PPRuNe Forums - View Single Post - USA-trained(?) PPLs
View Single Post
Old 16th December 1999 | 00:21
  #45 (permalink)  
Capt Homesick
Glasgow's Gallus Gigolo .... PPRuNeing is like making love to a beautiful woman ... I take hours.
 
Joined: Sep 1998
Posts: 244
Likes: 0
From: UK
Cool

Pub45, flying like Americans is no big problem. If they've flown for a major airline, then they will be up to scratch- there may be small differences in "presentation", but that's about it. Any doubts I have are about their training system- it tends to assume you will follow the ordained path: student, instructor, commuter, regional, then major.
You're probably right, those that succeed in the commuter and regionals pick up the experience they need, and receive further training as required. I suppose it's understandable, their system supports them so well in operation that much of what we learn is superfluous. Climatology is unlikely to be necessary, given the excellent standard of met briefing they can obtain. And if you can have an entire career flying round one enormous country, with everybody a native speaker of your language, does it matter if you don't use exact terminology on the R/T?

On my first day of line training, I spoke to controllers in the UK, the Netherlands, and Germany.
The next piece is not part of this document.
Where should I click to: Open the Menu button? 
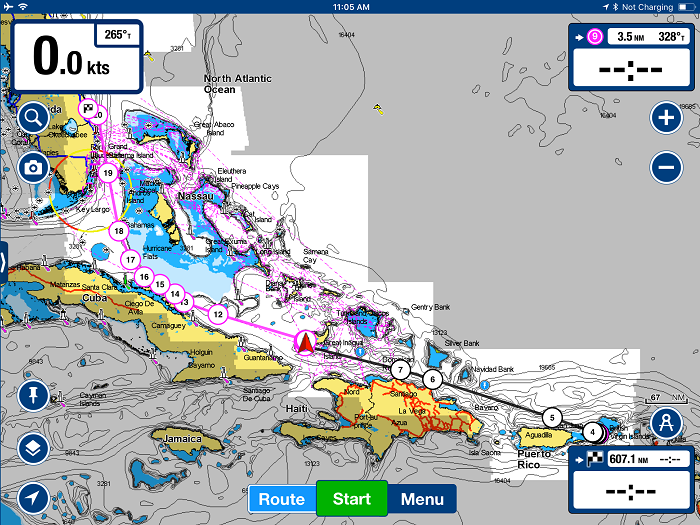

The following week it was Germany again, France, Austria. Then Italy, Switzerland and Finland. My R/T had to be standard!
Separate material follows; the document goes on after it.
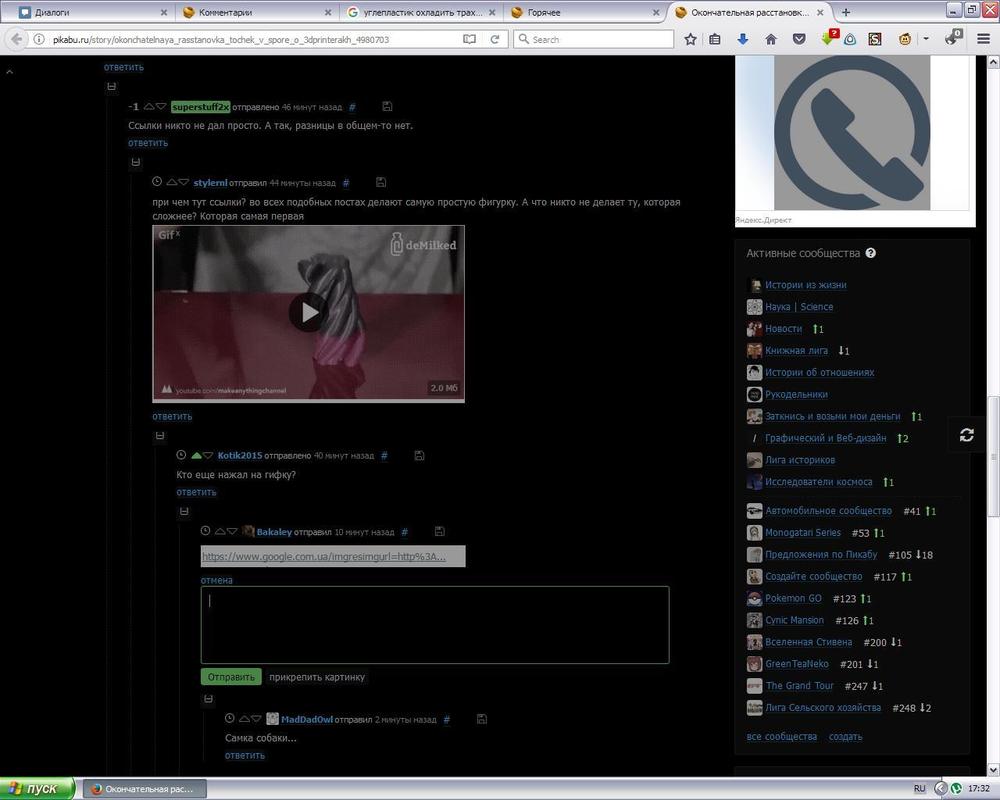Click the refresh icon on right sidebar
Screen dimensions: 1000x800
pos(966,435)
It was interesting, when I worked in the US, to hear the sort of questions the commuters were asking at interview. It was a bit like our ATPL exams- people sweated about them far more than about their FAA writtens. Everything from basic aerodynamics to patterns of lights at airfield were asked. I've never been asked things like that at an interview in the UK- ok, a couple of very technical questions, one or two on CRM, but not a whole bunch of them.
I've also flown with one or two UK captains (CAA licenced, trained in the UK) whose skills seemed deficient to me. In the minority, sure, but they exist. So I guess the short answer is, watch whoever you fly with, learn from if you can, but be prepared.
Sorry about that, the answer seemed to drag on longer than I meant!